Ünlü, A., Çevrim, E., Yigit, M.G., Sarıgün, A., Çelikbilek, H., Bayram, O., Kahraman, D.C., Olğaç, A., Rifaioğlu, A., Banoglu, E., Doğan, T. (2025). Target Specific De Novo Design of Drug Candidate Molecules with Graph Transformer-based Generative Adversarial Networks. Nature Machine Intelligence, 7(9), 1524-1540 DOI:10.1038/s42256-025-01082-y.

For the static v2.0 of the repository, you can refer to the following DOI: 10.5281/zenodo.15014579.

 

References/Resources

In each file, we indicate whether a function or script is imported from another source.

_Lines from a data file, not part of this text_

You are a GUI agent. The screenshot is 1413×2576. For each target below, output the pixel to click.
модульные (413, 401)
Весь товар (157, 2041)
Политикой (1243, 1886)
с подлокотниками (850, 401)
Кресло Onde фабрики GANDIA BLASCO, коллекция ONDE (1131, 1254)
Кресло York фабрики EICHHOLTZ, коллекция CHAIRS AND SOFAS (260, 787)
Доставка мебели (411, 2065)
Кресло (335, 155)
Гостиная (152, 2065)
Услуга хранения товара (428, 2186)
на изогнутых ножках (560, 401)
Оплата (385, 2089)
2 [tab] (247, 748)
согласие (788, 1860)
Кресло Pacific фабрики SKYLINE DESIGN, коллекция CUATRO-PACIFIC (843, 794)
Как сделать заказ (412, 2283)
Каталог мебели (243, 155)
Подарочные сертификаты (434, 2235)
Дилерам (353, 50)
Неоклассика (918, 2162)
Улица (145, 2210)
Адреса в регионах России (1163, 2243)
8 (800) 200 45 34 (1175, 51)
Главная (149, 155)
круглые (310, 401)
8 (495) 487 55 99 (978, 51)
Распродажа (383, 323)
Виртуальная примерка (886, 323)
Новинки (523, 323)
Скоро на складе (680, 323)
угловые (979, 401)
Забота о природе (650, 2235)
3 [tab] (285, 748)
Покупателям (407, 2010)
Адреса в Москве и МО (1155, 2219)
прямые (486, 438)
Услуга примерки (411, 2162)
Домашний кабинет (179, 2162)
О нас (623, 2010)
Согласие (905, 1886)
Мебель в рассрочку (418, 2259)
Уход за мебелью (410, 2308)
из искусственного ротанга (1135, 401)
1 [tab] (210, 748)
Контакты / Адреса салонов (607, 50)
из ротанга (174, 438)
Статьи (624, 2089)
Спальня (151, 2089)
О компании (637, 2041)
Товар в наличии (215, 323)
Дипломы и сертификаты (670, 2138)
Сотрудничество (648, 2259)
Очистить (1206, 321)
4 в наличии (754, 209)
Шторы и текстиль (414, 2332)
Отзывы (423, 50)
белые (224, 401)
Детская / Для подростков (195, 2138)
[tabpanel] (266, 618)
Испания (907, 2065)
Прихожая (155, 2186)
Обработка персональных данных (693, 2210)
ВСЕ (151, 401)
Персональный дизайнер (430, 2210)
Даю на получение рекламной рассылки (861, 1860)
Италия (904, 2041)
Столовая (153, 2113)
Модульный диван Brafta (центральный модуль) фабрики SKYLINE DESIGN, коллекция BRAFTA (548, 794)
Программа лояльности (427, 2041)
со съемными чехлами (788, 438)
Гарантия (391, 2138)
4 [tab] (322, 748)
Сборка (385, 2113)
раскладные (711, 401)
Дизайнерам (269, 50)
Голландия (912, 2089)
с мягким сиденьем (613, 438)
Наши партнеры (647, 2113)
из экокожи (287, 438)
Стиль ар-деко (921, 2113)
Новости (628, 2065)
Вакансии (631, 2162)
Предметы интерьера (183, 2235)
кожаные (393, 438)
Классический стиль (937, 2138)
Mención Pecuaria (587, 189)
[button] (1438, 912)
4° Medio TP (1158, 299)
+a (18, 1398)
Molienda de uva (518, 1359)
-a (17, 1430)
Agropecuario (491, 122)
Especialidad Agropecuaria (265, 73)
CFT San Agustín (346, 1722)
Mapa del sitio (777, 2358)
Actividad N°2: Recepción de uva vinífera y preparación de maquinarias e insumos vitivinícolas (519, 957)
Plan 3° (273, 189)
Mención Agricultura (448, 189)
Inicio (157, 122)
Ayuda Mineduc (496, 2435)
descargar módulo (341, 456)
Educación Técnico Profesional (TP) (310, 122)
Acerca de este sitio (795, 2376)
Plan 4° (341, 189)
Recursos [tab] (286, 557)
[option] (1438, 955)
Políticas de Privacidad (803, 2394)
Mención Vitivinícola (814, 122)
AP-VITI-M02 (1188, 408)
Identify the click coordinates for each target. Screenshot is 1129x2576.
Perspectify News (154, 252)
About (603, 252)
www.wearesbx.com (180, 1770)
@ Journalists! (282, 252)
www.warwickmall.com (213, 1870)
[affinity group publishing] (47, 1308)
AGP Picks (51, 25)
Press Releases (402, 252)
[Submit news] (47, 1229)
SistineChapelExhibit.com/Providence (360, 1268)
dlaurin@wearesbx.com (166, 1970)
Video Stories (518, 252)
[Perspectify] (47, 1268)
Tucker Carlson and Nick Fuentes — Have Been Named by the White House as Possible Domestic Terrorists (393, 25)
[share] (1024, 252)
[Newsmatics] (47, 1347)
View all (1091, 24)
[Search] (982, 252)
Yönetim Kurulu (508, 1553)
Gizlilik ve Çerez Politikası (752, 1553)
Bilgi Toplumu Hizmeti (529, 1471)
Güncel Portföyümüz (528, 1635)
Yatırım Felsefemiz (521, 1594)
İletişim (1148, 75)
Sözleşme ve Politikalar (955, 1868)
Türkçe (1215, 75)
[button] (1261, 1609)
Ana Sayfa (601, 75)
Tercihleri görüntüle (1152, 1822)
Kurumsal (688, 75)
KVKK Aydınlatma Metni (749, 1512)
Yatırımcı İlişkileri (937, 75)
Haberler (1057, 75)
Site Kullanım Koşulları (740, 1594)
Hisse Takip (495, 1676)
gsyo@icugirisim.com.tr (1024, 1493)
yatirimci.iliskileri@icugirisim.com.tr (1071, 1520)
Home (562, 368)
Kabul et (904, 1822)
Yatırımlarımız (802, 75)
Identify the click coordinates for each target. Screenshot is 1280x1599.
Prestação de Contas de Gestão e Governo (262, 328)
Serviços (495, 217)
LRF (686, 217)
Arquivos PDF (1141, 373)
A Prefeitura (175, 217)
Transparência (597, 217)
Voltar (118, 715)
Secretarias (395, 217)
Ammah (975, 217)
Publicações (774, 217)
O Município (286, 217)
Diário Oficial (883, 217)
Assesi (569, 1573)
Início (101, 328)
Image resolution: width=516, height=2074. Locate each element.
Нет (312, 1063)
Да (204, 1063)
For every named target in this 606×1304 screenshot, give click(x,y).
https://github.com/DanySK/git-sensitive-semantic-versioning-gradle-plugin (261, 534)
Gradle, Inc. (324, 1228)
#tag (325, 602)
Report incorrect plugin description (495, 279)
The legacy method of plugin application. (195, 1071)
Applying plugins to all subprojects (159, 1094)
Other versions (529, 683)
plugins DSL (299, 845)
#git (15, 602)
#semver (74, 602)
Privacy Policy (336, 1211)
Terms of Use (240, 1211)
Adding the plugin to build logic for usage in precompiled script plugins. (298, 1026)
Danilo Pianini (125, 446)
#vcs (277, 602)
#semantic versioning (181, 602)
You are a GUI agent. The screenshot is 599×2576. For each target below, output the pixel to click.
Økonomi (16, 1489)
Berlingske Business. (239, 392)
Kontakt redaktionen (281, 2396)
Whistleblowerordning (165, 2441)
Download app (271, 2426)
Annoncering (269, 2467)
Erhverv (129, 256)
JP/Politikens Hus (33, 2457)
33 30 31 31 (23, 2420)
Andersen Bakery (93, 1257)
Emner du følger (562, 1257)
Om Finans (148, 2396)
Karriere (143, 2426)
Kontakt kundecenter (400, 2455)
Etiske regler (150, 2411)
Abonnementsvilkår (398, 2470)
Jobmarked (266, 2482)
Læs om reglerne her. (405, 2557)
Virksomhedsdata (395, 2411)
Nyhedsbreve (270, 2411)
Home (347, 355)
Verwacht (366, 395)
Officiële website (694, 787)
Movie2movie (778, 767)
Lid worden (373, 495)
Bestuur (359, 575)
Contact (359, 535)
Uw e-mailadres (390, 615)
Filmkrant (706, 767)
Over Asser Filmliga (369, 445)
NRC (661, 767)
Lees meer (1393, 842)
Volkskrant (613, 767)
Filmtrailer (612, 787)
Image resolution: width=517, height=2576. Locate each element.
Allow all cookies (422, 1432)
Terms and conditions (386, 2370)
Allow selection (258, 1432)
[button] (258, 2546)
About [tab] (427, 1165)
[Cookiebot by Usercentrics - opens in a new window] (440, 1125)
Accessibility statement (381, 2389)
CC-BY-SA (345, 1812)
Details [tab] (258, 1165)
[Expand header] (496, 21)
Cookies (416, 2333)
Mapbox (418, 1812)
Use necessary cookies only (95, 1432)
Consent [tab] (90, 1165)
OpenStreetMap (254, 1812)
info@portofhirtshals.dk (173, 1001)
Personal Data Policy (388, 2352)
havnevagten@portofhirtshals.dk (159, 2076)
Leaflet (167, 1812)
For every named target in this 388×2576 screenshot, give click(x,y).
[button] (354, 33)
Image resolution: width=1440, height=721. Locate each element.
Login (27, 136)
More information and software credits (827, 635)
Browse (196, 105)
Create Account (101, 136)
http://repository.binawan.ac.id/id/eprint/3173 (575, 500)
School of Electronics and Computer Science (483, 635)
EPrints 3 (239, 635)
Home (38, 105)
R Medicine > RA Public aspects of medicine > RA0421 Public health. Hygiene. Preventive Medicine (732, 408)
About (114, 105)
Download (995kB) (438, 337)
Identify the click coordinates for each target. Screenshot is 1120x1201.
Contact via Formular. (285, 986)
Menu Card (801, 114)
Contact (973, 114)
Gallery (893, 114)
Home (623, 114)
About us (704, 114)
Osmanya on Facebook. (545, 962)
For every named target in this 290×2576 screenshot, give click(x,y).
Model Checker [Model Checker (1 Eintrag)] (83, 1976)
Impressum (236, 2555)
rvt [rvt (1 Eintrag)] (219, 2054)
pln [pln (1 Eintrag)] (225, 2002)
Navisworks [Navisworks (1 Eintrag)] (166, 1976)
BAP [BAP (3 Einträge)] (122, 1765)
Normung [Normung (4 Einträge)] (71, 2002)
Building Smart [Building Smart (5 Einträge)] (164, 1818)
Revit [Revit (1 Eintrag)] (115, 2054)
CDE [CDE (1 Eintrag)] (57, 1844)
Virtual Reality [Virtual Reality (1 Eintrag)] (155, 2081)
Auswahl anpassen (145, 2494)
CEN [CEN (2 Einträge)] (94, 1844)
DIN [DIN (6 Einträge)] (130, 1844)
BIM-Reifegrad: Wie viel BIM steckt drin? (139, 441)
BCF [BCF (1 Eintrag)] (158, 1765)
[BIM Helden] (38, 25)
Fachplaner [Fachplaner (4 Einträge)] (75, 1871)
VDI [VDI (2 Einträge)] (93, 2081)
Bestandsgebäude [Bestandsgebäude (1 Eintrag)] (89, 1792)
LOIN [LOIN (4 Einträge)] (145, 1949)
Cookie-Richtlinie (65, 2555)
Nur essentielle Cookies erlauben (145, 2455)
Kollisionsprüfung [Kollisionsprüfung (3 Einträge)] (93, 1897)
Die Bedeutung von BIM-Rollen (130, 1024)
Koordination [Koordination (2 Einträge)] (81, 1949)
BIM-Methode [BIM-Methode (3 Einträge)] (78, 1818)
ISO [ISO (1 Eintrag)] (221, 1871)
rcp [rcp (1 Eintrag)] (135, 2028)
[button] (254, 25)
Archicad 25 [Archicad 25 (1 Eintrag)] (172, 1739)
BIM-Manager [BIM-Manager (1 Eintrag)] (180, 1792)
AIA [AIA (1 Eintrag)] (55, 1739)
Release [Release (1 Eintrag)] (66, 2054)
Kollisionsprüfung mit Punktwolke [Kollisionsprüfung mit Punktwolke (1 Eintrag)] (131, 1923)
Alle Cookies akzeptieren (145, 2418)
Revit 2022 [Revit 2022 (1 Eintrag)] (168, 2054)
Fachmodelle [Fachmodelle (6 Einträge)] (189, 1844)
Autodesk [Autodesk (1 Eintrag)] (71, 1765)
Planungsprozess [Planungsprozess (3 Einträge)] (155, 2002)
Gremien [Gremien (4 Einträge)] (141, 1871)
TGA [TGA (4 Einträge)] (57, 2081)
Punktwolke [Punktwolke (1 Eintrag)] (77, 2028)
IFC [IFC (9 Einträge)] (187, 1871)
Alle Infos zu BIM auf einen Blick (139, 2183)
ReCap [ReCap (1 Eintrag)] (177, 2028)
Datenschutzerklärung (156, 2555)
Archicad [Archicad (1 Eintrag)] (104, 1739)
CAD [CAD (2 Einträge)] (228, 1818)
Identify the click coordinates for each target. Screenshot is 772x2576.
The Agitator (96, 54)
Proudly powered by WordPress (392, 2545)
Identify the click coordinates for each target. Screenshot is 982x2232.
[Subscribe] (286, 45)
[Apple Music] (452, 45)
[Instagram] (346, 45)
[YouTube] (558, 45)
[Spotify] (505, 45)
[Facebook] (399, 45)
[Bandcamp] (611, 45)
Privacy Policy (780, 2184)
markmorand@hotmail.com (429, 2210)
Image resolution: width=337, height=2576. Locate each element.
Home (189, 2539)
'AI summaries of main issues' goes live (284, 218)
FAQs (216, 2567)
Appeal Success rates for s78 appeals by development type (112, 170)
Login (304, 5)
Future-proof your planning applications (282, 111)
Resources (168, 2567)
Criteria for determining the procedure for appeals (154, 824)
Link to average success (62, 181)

Here are some excellent sources from which we benefit from:

  • Molecule generation GAN schematic was inspired from MolGAN.
  • MOSES was used for performance calculation (MOSES Script are directly embedded to our code due to current installation issues related to the MOSES repo).
  • PyG was used to construct the custom dataset.
  • Graph Transformer Encoder architecture was adopted from Dwivedi & Bresson (2021) and Vignac et al. (2022) and modified.

 

License

Copyright (C) 2026 HUBioDataLab

This program is free software: you can redistribute it and/or modify it under the terms of the GNU General Public License as published by the Free Software Foundation, either version 3 of the License, or (at your option) any later version.

This program is distributed in the hope that it will be useful, but WITHOUT ANY WARRANTY; without even the implied warranty of MERCHANTABILITY or FITNESS FOR A PARTICULAR PURPOSE. See the GNU General Public License for more details.